This is the kind of calculation that numpy is really good at. Rather than looping over the entire large set of coordinates, you can compute the distance between a single point and the entire dataset in a single calculation. With my tests below, you can get an order of magnitude speed increase.
Here's some timing tests with your
haversinemethod, yourdumbmethod (not really sure what that does) and my numpy haversine method. It computes the distance between two points - one in Virginia and one in California that are 2293 miles away.And here's what it prints:
The numpy method takes 1.55 seconds to compute the same number of distance calculations as it takes 44.24 seconds to compute with your function method. You could probably get more of a speedup by combining some of the numpy functions into a single statement, but it would become a long, hard-to-read line.
您可以考虑某种图形哈希,即快速找到最近的点,然后对其进行计算。例如,您可以创建一个统一的网格,并将(大集合的)点分布到网格创建的箱中。
现在,从小集合中获得一个点,您将需要处理更少量的点(即仅相关垃圾箱中的点)
You can consider some kind of graphical hashing, i.e. find closest points fast and then calculate on them.
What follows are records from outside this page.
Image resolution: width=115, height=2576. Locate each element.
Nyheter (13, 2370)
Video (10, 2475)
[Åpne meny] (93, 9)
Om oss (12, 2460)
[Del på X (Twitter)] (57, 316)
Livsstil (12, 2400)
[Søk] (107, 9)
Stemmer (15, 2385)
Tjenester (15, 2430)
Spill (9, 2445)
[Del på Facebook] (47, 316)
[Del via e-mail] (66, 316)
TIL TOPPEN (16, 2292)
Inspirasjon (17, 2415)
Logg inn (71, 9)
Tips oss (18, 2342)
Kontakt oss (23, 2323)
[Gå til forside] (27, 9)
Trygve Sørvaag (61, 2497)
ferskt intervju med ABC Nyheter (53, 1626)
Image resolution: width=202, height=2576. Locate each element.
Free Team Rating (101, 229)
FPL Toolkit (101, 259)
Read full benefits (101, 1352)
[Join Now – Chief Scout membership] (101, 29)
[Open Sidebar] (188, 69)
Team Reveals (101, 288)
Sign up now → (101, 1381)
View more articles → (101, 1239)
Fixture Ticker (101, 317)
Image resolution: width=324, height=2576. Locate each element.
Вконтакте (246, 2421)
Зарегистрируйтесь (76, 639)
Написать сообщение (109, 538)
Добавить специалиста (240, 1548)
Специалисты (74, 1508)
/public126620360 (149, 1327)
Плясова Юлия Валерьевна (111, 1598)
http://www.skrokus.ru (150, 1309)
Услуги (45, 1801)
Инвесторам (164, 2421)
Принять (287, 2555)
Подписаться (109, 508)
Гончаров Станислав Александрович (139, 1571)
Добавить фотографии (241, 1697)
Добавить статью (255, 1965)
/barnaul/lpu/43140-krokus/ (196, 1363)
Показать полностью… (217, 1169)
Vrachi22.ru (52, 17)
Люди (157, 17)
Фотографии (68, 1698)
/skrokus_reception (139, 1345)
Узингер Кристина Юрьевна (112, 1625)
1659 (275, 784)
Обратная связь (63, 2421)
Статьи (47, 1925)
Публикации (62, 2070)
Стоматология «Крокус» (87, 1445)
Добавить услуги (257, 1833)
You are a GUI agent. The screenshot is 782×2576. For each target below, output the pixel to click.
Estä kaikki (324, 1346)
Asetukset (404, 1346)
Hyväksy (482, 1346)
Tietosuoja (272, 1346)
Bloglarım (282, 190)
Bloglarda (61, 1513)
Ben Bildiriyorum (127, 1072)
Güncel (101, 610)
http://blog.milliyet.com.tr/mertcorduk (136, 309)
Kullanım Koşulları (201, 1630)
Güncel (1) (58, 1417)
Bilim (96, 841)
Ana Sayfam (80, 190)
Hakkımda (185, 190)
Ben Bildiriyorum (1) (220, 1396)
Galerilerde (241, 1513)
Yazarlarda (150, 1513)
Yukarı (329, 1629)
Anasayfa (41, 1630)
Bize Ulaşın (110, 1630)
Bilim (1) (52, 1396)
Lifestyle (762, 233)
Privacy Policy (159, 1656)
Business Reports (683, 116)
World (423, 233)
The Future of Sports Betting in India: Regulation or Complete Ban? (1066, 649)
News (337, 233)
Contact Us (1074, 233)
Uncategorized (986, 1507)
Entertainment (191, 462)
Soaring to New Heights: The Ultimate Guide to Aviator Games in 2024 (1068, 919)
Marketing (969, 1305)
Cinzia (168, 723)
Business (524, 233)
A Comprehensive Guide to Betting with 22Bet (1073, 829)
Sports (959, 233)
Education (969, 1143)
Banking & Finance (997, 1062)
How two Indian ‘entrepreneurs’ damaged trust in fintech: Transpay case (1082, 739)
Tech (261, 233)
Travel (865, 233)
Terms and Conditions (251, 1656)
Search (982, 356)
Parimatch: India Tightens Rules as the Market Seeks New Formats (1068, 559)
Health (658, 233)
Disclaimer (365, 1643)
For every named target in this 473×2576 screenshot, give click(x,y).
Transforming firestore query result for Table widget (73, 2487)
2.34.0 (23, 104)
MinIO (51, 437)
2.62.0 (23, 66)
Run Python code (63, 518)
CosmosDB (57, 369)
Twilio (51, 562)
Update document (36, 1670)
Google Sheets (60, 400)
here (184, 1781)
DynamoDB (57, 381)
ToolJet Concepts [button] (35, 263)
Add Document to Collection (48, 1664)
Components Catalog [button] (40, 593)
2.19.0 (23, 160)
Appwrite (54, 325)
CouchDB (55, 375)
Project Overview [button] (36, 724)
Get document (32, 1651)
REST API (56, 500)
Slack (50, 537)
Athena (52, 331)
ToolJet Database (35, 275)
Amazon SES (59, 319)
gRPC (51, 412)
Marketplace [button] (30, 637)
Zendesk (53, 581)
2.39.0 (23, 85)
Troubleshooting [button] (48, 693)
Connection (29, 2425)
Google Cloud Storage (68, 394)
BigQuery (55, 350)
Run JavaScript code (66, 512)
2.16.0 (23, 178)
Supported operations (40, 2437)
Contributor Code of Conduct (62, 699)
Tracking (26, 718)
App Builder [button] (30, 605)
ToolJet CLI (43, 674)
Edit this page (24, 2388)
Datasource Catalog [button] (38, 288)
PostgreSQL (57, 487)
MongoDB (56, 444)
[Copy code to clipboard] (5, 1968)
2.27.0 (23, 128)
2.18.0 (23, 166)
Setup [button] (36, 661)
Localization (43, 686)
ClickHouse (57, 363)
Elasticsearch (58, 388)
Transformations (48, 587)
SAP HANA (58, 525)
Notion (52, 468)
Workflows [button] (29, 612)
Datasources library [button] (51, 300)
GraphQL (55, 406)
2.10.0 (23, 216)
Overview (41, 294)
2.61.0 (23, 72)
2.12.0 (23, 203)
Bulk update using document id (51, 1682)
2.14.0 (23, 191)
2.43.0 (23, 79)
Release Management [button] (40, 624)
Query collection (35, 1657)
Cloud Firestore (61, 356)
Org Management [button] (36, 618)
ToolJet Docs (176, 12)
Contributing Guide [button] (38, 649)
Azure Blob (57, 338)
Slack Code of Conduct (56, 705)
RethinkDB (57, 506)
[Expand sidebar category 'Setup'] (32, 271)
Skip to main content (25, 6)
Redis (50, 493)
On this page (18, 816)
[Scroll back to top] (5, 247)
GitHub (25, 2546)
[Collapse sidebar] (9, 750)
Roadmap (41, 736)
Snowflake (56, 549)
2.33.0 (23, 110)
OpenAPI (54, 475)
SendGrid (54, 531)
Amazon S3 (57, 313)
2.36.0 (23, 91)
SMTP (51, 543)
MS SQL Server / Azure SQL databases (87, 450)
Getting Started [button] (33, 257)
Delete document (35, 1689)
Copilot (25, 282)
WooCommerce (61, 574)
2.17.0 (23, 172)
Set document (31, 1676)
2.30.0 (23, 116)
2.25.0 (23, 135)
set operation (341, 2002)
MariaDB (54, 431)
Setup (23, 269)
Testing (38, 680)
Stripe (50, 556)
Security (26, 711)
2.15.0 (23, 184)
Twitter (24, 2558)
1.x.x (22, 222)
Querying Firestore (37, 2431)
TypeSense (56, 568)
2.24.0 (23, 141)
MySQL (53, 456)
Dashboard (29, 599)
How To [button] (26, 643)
For example, you can create a uniform grid, and distribute the points (of the large collection) to be in the bins created by the grid.
Now, having a point from the small collection, you'll need to process much smaller amount of points (i.e. those in relevant bins only)
你写的公式 (d=abs(lat2-lat1)+(lon2-lon1)) 不保留三角不等式:如果你找到 lat,lon ,其中 d 是最小值,你找不到最近的点,而是找到该点最接近您正在检查的点交叉的两条对角直线!
我认为你应该按纬度和经度订购大量的点(这意味着:(1,1),(1,2),(1,3)...(2,1),(2,2)等。
然后使用gunner方法找到一些纬度和经度最接近的点(这应该非常快,它所花费的CPU时间与ln2(n)成正比,其中n是点的数量)。您可以轻松地做到这一点,例如:选择您要检查的点周围 10x10 正方形中的所有点,这意味着:找到纬度从 -10 到 +10 的所有点(枪手方法),然后再次找到lon 中从 -10 到 +10 的那些(炮手方法)。现在您处理的数据量非常小,而且速度应该非常快!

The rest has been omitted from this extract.